Vorliegender Text
◆ ◆ ◆ ◆ ◆

Sieben verschobene Premierentermine mussten die Tänzer des Hamburg Balletts und dessen Chef John Neumeier durchtauchen, bis die für das Beethoven-Jubiläum im Jahr 2020 geplante Choreografie, "Beethoven-Projekt II", endlich im heurigen Mai in Hamburg uraufgeführt werden konnte. Nun gastierte Neumeier im Theater an der Wien: ein perfektes Entree für die beginnende Ballettsaison.

◆ ◆ ◆ ◆ ◆

(Einträge aus einer Datenquelle)
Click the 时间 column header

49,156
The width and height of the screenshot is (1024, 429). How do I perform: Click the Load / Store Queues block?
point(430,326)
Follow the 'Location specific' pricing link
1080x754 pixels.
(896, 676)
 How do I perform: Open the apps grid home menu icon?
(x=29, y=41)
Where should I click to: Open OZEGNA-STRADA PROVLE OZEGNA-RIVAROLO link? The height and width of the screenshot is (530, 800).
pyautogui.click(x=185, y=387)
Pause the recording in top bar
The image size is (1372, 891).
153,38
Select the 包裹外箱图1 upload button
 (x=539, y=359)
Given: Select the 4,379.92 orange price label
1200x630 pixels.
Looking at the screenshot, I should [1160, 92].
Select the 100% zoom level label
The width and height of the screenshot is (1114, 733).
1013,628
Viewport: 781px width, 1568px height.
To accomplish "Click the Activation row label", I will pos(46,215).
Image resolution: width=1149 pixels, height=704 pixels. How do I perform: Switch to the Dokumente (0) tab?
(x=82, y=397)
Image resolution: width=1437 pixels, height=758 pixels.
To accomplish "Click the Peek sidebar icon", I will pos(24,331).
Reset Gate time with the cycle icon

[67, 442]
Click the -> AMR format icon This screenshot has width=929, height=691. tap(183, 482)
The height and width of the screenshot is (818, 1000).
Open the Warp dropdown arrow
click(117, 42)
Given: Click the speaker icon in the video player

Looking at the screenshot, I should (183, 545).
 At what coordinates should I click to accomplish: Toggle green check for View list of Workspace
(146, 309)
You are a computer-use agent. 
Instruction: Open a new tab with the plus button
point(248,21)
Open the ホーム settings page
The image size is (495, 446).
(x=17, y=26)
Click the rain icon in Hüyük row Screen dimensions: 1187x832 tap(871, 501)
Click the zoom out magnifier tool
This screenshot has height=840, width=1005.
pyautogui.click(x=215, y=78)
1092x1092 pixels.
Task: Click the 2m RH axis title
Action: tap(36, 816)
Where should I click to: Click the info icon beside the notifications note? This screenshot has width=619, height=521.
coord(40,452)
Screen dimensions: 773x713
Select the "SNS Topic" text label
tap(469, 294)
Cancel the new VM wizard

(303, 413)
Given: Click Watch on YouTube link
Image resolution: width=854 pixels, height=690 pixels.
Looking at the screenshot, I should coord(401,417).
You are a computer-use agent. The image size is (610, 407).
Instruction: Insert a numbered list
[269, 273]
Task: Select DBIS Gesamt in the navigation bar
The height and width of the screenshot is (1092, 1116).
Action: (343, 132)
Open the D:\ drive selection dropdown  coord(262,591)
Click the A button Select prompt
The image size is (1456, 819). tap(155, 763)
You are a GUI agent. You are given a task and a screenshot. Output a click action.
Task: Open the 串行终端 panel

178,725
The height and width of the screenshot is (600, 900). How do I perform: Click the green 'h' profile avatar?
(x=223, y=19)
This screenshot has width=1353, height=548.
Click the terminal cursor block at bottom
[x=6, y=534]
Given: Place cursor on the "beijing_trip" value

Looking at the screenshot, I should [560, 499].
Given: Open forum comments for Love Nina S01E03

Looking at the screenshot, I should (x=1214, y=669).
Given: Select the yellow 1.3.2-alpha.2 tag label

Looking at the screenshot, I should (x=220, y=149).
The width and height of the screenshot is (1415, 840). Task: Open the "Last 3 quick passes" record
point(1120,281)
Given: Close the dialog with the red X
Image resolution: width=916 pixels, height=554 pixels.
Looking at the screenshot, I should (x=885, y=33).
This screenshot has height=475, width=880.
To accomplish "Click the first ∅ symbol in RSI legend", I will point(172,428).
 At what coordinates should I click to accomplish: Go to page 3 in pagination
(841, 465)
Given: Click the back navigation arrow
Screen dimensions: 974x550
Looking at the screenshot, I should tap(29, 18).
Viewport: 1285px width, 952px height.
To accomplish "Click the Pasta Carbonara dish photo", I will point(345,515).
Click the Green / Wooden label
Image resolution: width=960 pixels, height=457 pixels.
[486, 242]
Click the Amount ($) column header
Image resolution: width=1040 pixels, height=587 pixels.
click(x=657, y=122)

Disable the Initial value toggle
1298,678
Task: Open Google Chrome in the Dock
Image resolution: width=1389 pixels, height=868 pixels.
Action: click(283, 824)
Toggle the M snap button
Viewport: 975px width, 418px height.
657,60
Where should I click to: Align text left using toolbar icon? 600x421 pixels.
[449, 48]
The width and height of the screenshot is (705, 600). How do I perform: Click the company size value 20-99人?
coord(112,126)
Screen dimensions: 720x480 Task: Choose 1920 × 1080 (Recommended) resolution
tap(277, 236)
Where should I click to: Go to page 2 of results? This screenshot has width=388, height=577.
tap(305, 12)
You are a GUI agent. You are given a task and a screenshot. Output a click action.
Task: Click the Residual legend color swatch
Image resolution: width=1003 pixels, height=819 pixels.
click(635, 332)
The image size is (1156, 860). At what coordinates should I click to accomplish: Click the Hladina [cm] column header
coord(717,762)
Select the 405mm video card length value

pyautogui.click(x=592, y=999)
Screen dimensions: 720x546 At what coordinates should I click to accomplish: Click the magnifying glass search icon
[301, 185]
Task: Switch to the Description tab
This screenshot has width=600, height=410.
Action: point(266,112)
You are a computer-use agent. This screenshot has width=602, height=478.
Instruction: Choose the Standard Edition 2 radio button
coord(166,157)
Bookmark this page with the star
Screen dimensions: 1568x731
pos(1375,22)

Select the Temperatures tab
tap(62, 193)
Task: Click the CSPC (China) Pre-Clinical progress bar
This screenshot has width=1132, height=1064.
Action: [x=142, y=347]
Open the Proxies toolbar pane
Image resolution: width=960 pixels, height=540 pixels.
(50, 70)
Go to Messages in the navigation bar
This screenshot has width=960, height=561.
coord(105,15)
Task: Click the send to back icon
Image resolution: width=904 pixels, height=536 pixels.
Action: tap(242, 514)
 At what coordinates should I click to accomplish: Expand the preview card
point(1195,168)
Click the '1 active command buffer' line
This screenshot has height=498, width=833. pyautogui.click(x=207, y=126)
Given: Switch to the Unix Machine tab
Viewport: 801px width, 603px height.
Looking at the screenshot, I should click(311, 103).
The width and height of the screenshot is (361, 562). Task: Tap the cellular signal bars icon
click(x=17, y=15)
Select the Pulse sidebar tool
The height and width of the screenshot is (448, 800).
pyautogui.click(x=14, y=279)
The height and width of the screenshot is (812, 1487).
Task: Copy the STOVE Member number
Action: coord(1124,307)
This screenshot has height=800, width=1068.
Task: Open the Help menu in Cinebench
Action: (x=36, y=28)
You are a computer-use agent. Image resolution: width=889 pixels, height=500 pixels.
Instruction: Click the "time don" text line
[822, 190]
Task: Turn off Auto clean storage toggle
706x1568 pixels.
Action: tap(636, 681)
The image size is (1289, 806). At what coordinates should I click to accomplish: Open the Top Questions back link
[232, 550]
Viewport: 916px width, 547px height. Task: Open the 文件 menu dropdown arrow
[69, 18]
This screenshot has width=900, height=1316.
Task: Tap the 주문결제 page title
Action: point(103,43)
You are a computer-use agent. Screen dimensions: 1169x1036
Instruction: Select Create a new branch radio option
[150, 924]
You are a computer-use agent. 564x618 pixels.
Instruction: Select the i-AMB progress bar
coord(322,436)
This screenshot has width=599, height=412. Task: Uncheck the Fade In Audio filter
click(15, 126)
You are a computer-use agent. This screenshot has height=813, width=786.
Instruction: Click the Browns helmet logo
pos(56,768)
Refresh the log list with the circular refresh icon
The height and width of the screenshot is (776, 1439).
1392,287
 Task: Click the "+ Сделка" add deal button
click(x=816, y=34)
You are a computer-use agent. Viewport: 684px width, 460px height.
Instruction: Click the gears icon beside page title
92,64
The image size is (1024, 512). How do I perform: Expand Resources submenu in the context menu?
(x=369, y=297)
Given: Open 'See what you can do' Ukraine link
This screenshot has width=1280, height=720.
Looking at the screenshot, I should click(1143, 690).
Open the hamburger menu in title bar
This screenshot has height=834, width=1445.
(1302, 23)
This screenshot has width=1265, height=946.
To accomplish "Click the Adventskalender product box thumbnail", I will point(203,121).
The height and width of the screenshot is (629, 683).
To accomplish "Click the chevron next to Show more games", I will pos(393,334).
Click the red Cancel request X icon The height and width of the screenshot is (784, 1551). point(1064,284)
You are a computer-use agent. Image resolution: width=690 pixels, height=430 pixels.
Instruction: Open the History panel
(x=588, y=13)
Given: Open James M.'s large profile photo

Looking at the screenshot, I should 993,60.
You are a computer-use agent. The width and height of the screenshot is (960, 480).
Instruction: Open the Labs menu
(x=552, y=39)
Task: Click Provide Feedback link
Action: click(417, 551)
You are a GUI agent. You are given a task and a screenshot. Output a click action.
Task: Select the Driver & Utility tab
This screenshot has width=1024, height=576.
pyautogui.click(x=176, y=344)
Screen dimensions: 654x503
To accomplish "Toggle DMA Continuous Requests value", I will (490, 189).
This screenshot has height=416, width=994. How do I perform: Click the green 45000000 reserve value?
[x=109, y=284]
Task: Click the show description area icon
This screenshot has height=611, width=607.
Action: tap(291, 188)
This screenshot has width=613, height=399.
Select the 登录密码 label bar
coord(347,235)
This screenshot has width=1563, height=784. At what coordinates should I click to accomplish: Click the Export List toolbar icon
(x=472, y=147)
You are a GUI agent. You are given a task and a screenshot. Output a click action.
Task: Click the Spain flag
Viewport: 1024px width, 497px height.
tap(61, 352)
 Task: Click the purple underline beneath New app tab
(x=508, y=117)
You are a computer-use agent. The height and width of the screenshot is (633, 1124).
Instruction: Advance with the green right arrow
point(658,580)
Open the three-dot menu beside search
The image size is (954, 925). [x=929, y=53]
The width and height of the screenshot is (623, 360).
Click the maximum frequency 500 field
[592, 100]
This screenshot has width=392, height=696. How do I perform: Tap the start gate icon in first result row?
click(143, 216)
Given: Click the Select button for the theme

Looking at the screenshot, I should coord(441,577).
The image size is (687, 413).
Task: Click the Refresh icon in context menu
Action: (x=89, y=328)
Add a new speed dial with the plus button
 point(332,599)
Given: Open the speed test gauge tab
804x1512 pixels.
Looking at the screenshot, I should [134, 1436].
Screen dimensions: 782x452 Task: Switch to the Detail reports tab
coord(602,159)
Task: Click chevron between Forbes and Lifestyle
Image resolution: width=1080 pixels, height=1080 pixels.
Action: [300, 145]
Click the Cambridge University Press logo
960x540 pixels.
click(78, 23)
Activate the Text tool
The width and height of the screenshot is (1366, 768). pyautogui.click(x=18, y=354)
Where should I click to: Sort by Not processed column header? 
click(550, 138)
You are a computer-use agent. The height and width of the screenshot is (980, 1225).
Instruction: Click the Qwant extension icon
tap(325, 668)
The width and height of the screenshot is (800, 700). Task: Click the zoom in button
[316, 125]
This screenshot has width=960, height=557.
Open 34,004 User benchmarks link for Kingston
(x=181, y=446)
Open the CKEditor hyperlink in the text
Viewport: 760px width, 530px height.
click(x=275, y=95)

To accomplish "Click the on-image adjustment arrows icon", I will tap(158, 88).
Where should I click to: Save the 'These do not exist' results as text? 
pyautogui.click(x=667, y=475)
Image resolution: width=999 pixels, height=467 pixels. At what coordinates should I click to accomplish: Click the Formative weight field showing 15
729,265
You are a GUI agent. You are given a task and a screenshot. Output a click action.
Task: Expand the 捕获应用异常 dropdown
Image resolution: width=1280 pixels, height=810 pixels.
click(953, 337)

◆ ◆ ◆ ◆ ◆

So geht's
Wie oft wurde der Premierentermin laut dem Text über das Hamburg Ballett verschoben?

Die Lösung
Sieben Mal.